Shares of Vitamin Shoppe (VSI) recently surged after the health supplements retailer posted its fourth-quarter earnings. Its revenue fell 5% annually to $248.5 million, which missed estimates by about $5 million. Its total comparable sales fell 4.7%, with its in-store comps and digital comps falling 5.4% and 0.1%, respectively.

On the bottom line, Vitamin Shoppe posted an adjusted loss of $0.19 per share from its continuing operations, which beat expectations by a dime but marked a steep decline from its earnings of $0.02 per share in the prior year quarter.

Four spoonfuls of vitamins.

Image source: Getty Images.

Vitamin Shoppe's headline numbers look mediocre, so why did the stock rally more than 20% after the report? Could this beaten-down stock, which remains down about 50% over the past six months, actually be reaching an inflection point?

What happened to Vitamin Shoppe?

Vitamin Shoppe and its main rival GNC (GNC) once dominated the health supplements market. However, superstores, warehouse retailers, and e-tailers all started selling the same products and rendering both stand-alone retailers obsolete. To make matters worse, a series of lawsuits against GNC and Vitamin Shoppe, which questioned the efficacy of their products, tarnished their reputations.

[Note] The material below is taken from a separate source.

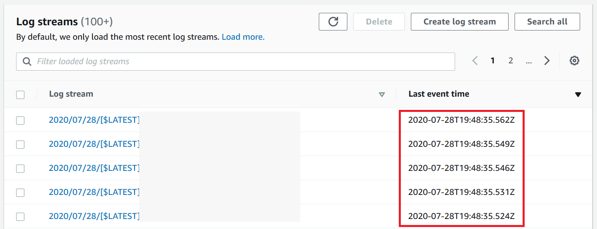Open table preferences gear icon
This screenshot has width=597, height=229.
tap(574, 61)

To counter those headwinds, Vitamin Shoppe closed its weaker stores, expanded its e-commerce ecosystem, launched new delivery services, poured more cash into marketing efforts, tweaked its pricing and promotion initiatives, and sold its Nutri-Force contract manufacturing unit.

Those efforts stabilized Vitamin Shoppe's gross margins (which are roughly in line with GNC's), but its comps continued to decline:

Metric

Q1 2018

Q2 2018

Q3 2018

Q4 2018

Comps growth

(3.6%)

(1.1%)

(1.9%)

(4.7%)

Adjusted gross margin

32%

33.4%

31.4%

32.4%

Source: Vitamin Shoppe quarterly earnings.

Vitamin Shoppe's outlook for 2019 looks similar. It expects flat to negative single-digits comps growth for the year, and for its gross margin to come in between 31.7% and 32.2% (or 31.5% to 32% on an adjusted basis).

Vitamin Shoppe expects to cut its brick-and-mortar presence of 774 stores by 60 to 80 locations over the next two to three years, but it also plans to open about ten new locations in 2019. It also recently signed an agreement with the U.S. Navy to distribute its full line of private-label products at 30 of its stores.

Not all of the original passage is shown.